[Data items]
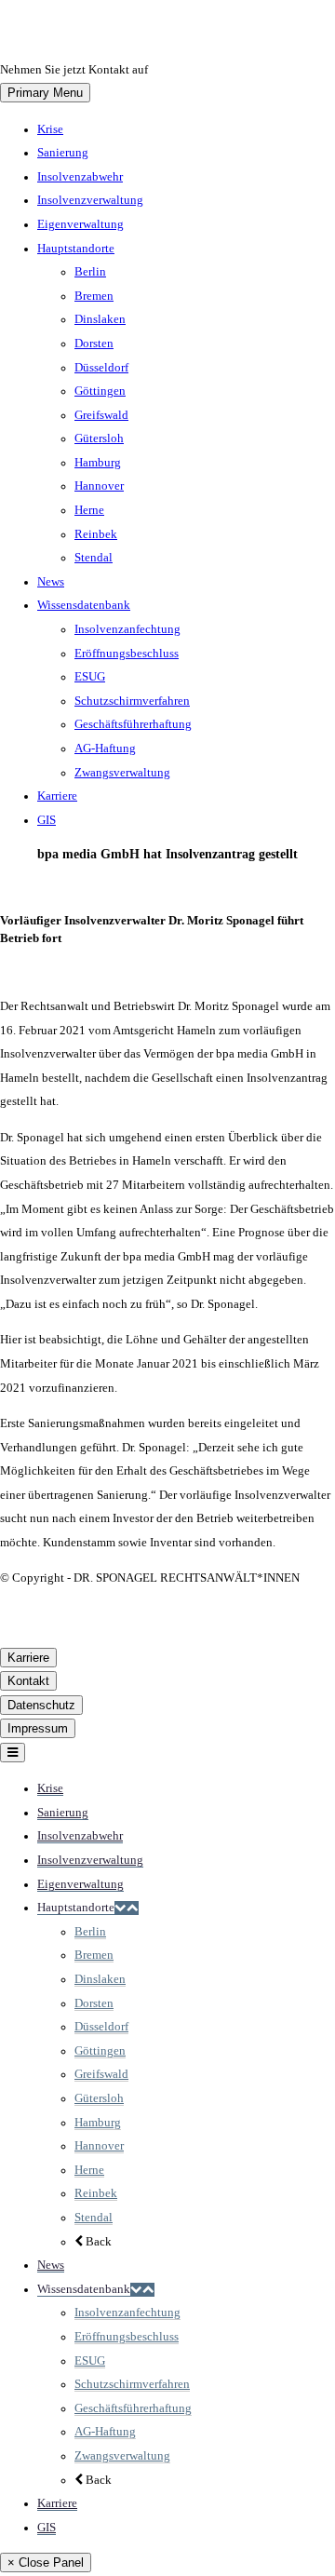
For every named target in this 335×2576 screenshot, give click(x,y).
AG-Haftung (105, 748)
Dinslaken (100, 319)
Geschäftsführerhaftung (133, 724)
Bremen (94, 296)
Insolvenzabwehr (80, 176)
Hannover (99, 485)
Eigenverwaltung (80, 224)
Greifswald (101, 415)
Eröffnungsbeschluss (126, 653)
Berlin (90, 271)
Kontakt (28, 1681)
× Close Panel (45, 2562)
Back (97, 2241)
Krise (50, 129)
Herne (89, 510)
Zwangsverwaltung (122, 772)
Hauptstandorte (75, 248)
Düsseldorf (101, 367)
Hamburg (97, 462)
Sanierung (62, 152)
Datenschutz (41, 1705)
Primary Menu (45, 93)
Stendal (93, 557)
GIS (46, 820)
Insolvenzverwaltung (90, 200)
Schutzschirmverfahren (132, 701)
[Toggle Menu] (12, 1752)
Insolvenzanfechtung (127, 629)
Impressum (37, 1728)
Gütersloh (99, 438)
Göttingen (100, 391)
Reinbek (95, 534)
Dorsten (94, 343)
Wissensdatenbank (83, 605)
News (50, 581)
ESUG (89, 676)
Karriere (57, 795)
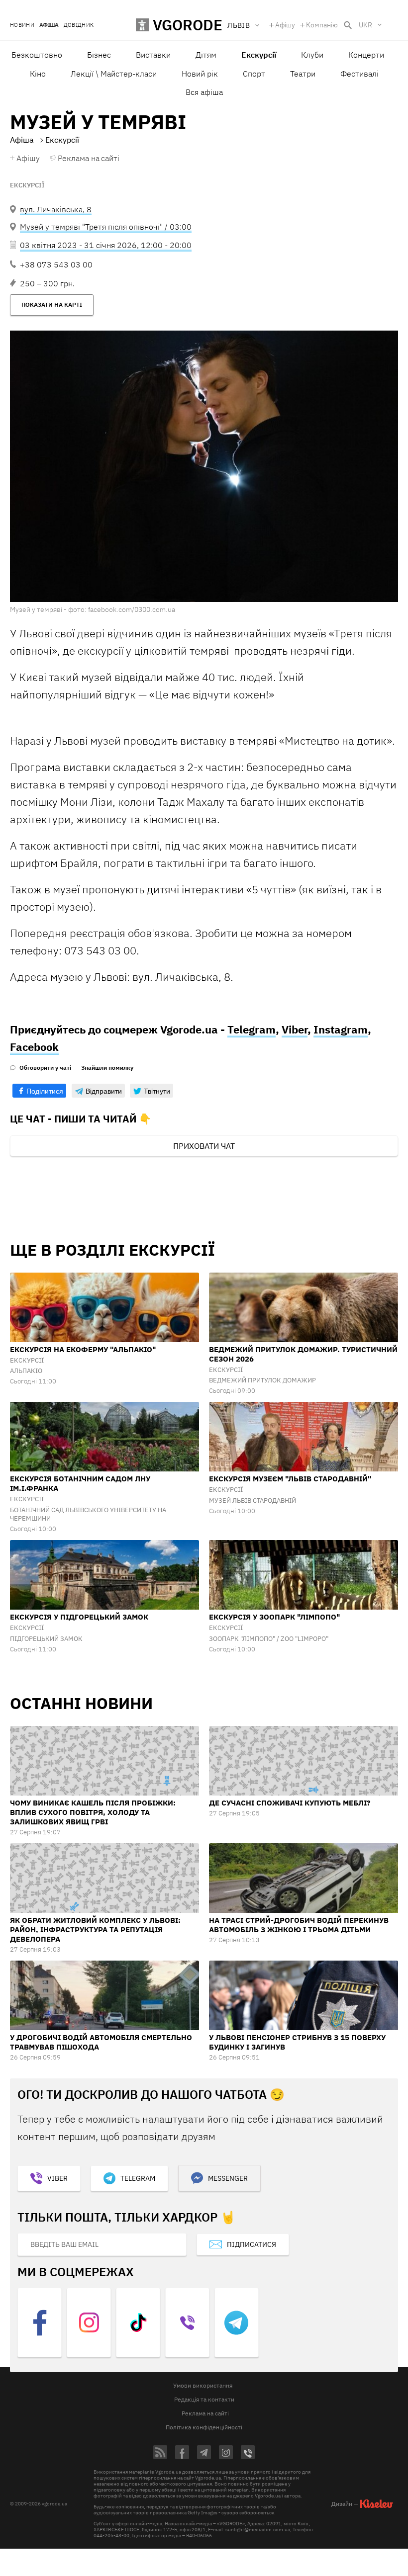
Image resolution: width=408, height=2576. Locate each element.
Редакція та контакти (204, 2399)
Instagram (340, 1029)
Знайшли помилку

→ Directions for this task:
Reproduce exactly and only the lines from the "Primary Menu (45, 93)" line to the last line of the records above. Do not carry over any pictures.

→ Exercise output:
Primary Menu (45, 93)
Stendal (93, 557)
GIS (46, 820)
Insolvenzverwaltung (90, 200)
Schutzschirmverfahren (132, 701)
[Toggle Menu] (12, 1752)
Insolvenzanfechtung (127, 629)
Impressum (37, 1728)
Gütersloh (99, 438)
Göttingen (100, 391)
Reinbek (95, 534)
Dorsten (94, 343)
Wissensdatenbank (83, 605)
News (50, 581)
ESUG (89, 676)
Karriere (57, 795)
Image resolution: width=408, height=2576. Locate each element.
Редакція та контакти (204, 2399)
Instagram (340, 1029)
Знайшли помилку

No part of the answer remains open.